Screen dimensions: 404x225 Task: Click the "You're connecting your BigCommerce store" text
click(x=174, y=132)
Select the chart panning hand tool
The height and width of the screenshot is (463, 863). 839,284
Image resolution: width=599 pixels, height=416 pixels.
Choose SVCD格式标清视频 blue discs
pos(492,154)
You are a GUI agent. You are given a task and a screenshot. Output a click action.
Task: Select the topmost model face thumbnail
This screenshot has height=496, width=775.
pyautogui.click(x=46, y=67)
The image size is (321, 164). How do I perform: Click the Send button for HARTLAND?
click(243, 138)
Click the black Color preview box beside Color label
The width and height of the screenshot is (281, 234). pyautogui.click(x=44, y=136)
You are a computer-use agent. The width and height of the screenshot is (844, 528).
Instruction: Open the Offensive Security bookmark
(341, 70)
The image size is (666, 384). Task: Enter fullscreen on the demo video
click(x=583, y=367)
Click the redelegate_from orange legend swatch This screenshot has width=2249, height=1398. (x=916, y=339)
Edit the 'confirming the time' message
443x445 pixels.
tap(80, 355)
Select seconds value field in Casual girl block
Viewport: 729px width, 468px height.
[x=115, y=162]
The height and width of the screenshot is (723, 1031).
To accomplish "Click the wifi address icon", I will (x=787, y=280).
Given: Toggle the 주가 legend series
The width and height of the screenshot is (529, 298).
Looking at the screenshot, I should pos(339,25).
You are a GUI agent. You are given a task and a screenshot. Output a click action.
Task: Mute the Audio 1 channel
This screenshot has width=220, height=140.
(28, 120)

▶ [What you have to do]
Format each line of the listing as a row in a Markdown table with the columns Row and Line, skipping any blank lines.

▶ [Solution to this problem]
| Row | Line |
|---|---|
| 1 | Screen dimensions: 404x225 Task: Click the "You're connecting your BigCommerce store" text |
| 2 | click(x=174, y=132) |
| 3 | Select the chart panning hand tool |
| 4 | The height and width of the screenshot is (463, 863). 839,284 |
| 5 | Image resolution: width=599 pixels, height=416 pixels. |
| 6 | Choose SVCD格式标清视频 blue discs |
| 7 | pos(492,154) |
| 8 | You are a GUI agent. You are given a task and a screenshot. Output a click action. |
| 9 | Task: Select the topmost model face thumbnail |
| 10 | This screenshot has height=496, width=775. |
| 11 | pyautogui.click(x=46, y=67) |
| 12 | The image size is (321, 164). How do I perform: Click the Send button for HARTLAND? |
| 13 | click(243, 138) |
| 14 | Click the black Color preview box beside Color label |
| 15 | The width and height of the screenshot is (281, 234). pyautogui.click(x=44, y=136) |
| 16 | You are a computer-use agent. The width and height of the screenshot is (844, 528). |
| 17 | Instruction: Open the Offensive Security bookmark |
| 18 | (341, 70) |
| 19 | The image size is (666, 384). Task: Enter fullscreen on the demo video |
| 20 | click(x=583, y=367) |
| 21 | Click the redelegate_from orange legend swatch This screenshot has width=2249, height=1398. (x=916, y=339) |
| 22 | Edit the 'confirming the time' message |
| 23 | 443x445 pixels. |
| 24 | tap(80, 355) |
| 25 | Select seconds value field in Casual girl block |
| 26 | Viewport: 729px width, 468px height. |
| 27 | [x=115, y=162] |
| 28 | The height and width of the screenshot is (723, 1031). |
| 29 | To accomplish "Click the wifi address icon", I will (x=787, y=280). |
| 30 | Given: Toggle the 주가 legend series |
| 31 | The width and height of the screenshot is (529, 298). |
| 32 | Looking at the screenshot, I should pos(339,25). |
| 33 | You are a GUI agent. You are given a task and a screenshot. Output a click action. |
| 34 | Task: Mute the Audio 1 channel |
| 35 | This screenshot has width=220, height=140. |
| 36 | (28, 120) |